## TASK REQUIREMENTS
Rewrite the passage of the movie review starting at "When the police" and ending at "over at Paramount.", with "reporter" replaced by "journalist".

## DOCUMENT EXTRACT

== Segment start ==

6/10
Passable little crime drama that is a titular remake...
1 June 2019
... with the original "The Crosby Case" being a completely different movie made in the very early talkie era. The only thing they have in common is that both are murder mysteries.

The film opens on a man stumbling into the street and being hit by a careless cabbie, played by Warren Hymer. When the cabbie sees the man is dead he drives away, thinking he killed him.

Meanwhile the homicide detectives, headed by Police Inspector Thomas (Alan Dinehart), is trying to solve the murder of Dr. Crosby, who apparently was shot before the cabbie hit him. Whoever shot him must have been in a hurry because that person threw the gun on Crosby's desk. In Crosby's apartment the police find a single bedroom slipper....with a name on it? So pretty soon the police have rounded up the last patient to see Crosby alive based on an appointment book (Edward Van Sloan), the woman belonging to the bedroom slipper (Wynne Gibson), a random small time crook (John Wray), and the man who according to their records owned the gun that killed Crosby (Onslow Stevens). Each of these persons has something that they are trying to hide that has nothing to do with the murder, and so each is acting terribly guilty. So who did it? Watch and find out. It is briskly paced at only sixty minutes, and everybody does a good job. There are just some issues as to direction and police procedure that are weird.

When the police find out Crosby was shot, not just run over, they put his body back in his office. Do they plan to do the autopsy there? They mention Crosby is a "shady physician" known for malpractice more than practice, yet they never say what is meant by that. It might have been a more compelling drama if Crosby was not a corpse for the entire film. Finally there is some reporter hanging around in the inspector's office, so at home he puts his feet on the inspector's desk, yet he doesn't seem to want to scoop the murder and plays no part in solving the mystery at all. After the murder is solved he is STILL hanging around. That's pretty poor use of Skeets Gallagher, who was great with the clever biting quips over at Paramount.

What did I get about the era of 1934 by watching this film? First, police don't seem to use search warrants and have no problem with recording private conversations with no court oversight and nobody seems to care that they don't. Oh, and if you go blind in 1934, with no social safety net, some people at that time might think that they are better off dead. Shocking but true.

== Segment end ==

## RECORDS PROVIDED
== Segment start ==

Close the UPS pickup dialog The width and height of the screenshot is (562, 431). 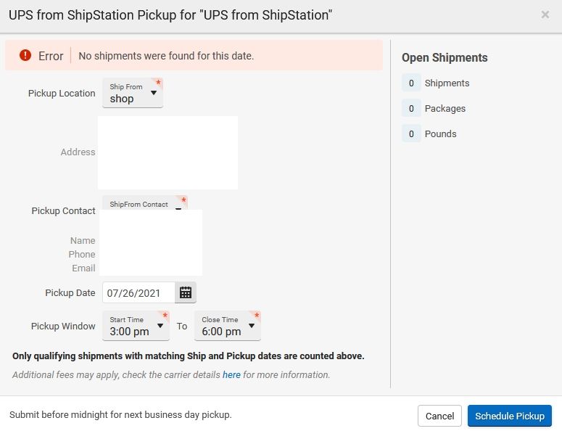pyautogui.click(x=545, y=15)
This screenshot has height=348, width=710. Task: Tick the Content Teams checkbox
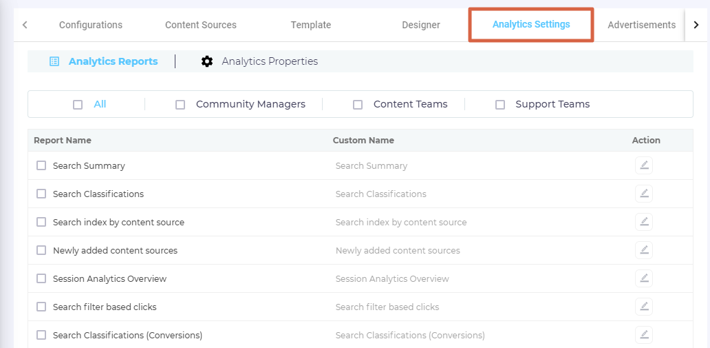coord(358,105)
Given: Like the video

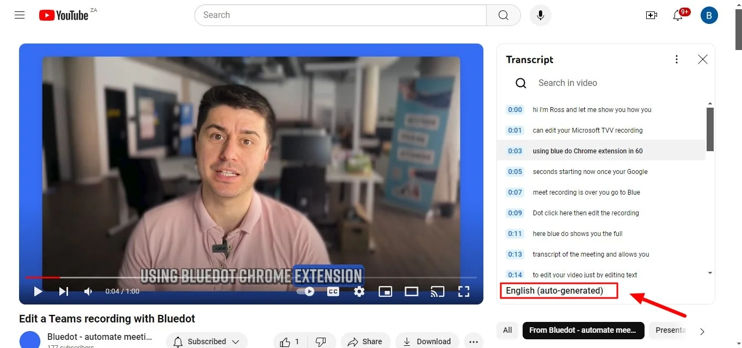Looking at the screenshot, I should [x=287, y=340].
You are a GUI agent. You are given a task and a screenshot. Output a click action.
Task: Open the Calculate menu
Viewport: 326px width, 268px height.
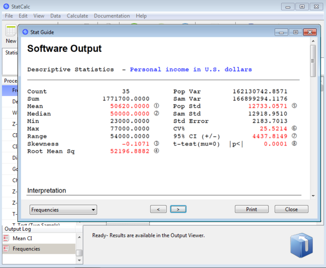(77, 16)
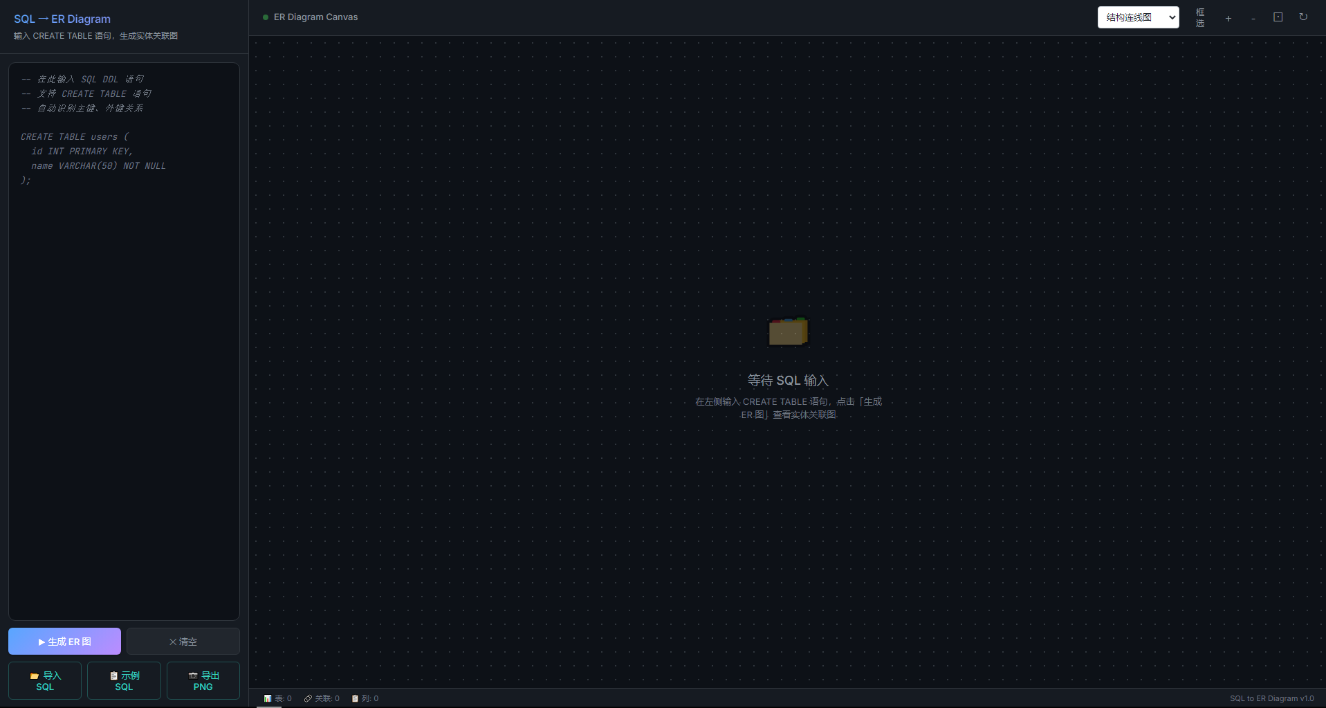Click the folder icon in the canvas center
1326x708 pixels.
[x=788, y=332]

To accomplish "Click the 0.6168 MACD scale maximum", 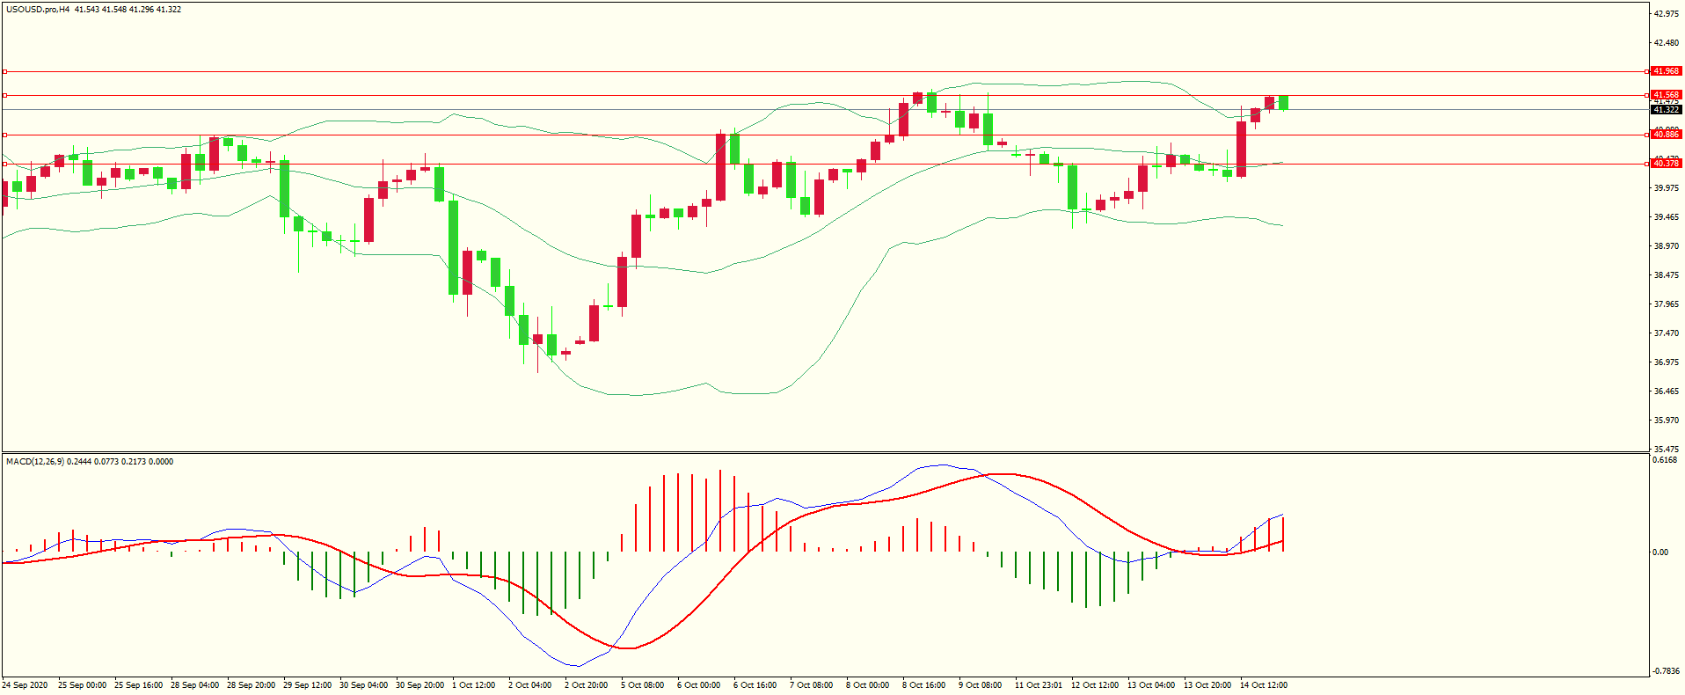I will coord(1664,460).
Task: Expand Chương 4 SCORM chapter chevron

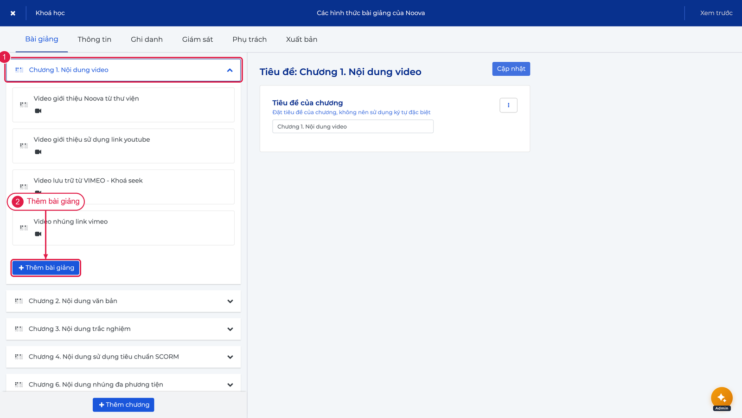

== Segment end ==
== Segment start ==

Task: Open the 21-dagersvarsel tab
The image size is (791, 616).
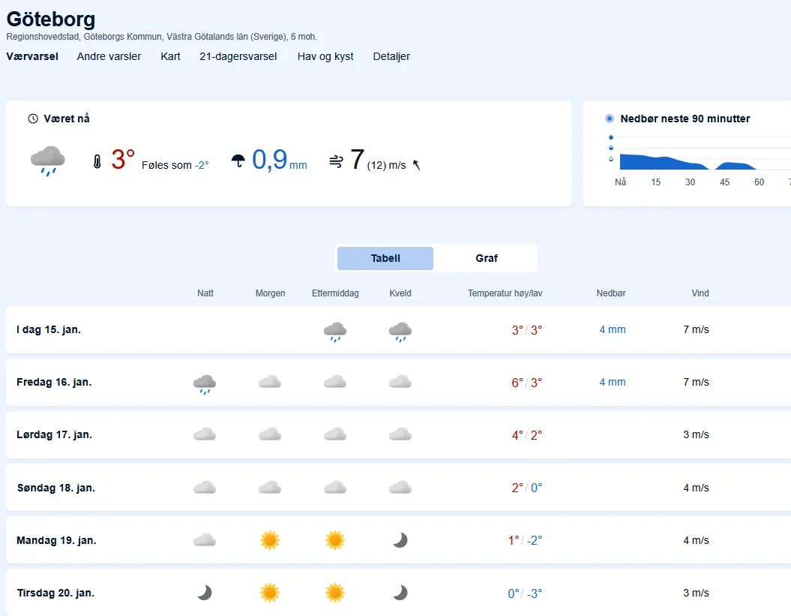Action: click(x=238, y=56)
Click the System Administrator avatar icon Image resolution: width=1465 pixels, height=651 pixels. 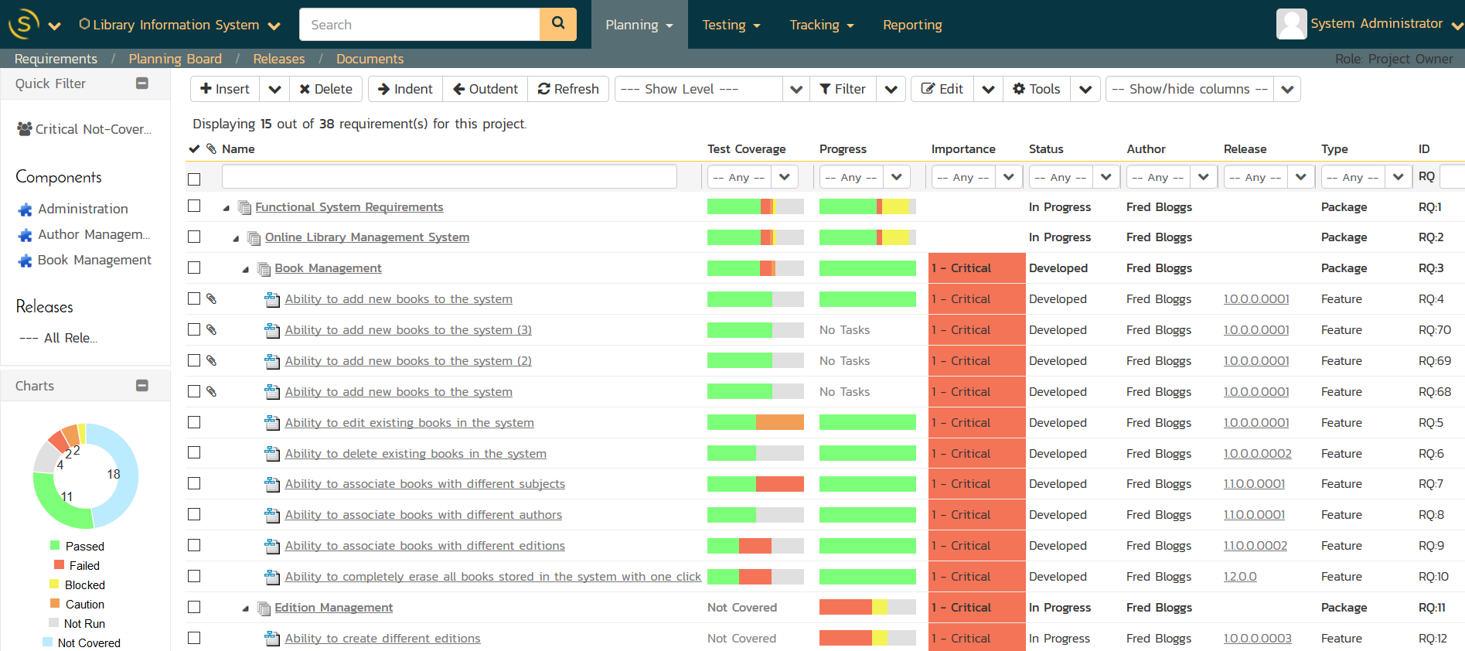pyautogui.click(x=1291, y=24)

== Segment end ==
== Segment start ==

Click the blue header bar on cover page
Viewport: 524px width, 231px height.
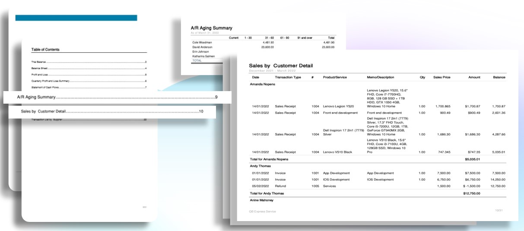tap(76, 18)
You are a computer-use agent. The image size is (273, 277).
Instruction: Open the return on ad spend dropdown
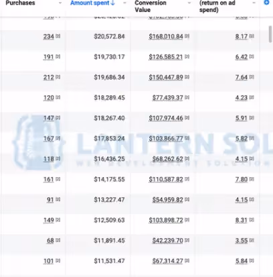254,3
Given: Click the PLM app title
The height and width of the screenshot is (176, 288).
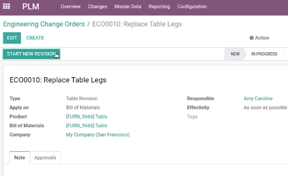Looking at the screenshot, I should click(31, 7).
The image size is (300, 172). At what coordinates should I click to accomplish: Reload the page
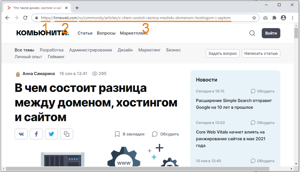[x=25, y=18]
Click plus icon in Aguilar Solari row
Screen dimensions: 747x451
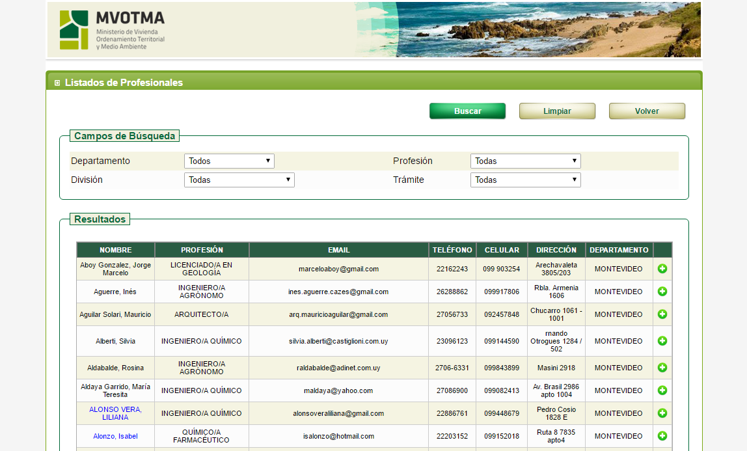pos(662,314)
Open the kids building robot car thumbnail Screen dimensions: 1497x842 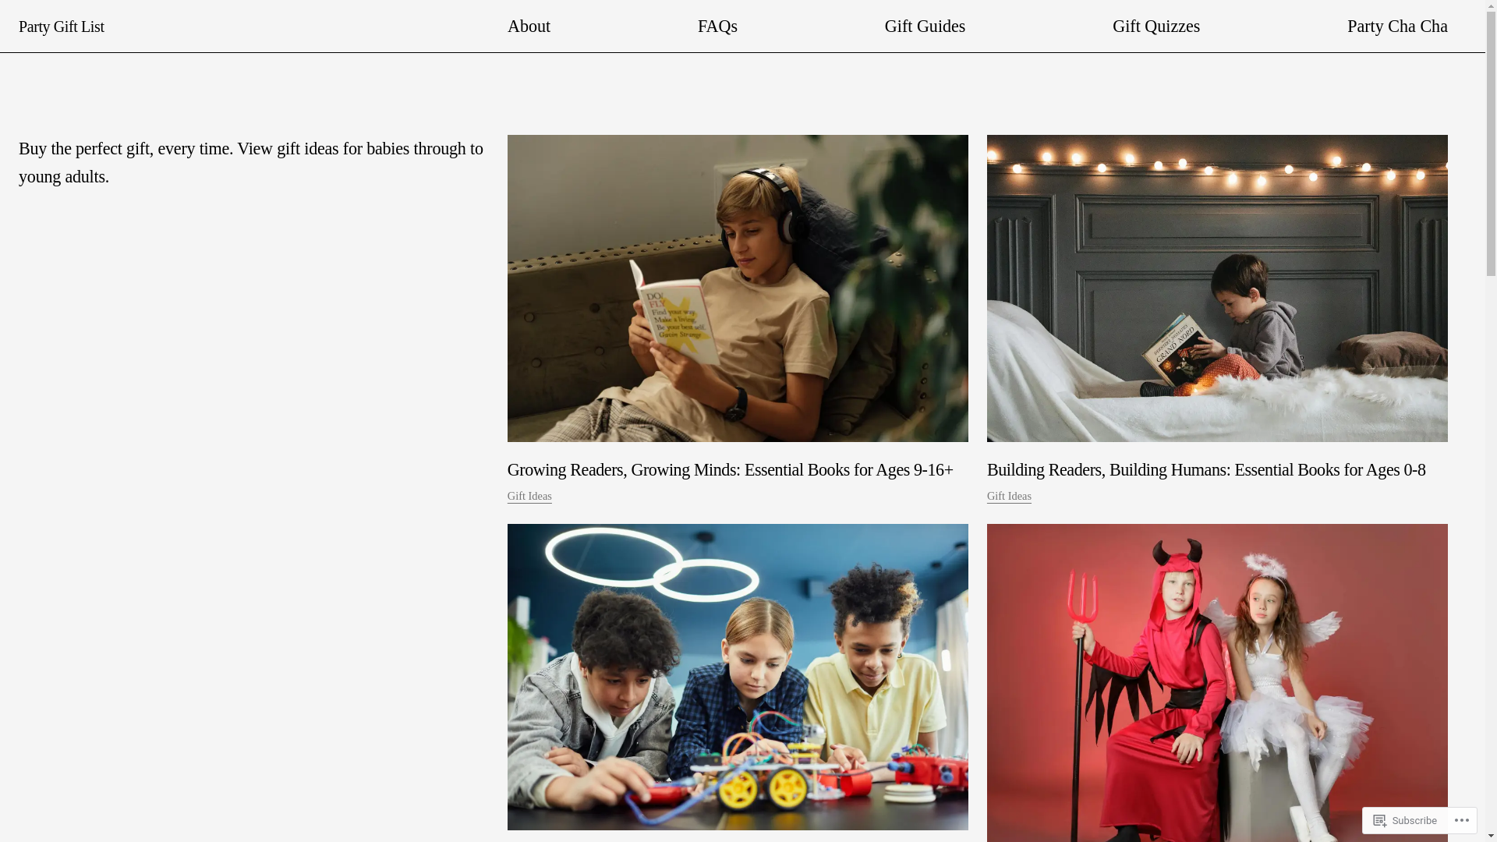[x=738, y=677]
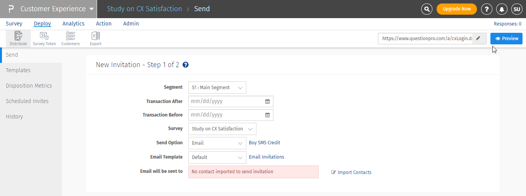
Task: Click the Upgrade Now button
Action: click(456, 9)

== Segment end ==

## EXERCISE RESULT
When the police find out Crosby was shot, not just run over, they put his body back in his office. Do they plan to do the autopsy there? They mention Crosby is a "shady physician" known for malpractice more than practice, yet they never say what is meant by that. It might have been a more compelling drama if Crosby was not a corpse for the entire film. Finally there is some journalist hanging around in the inspector's office, so at home he puts his feet on the inspector's desk, yet he doesn't seem to want to scoop the murder and plays no part in solving the mystery at all. After the murder is solved he is STILL hanging around. That's pretty poor use of Skeets Gallagher, who was great with the clever biting quips over at Paramount.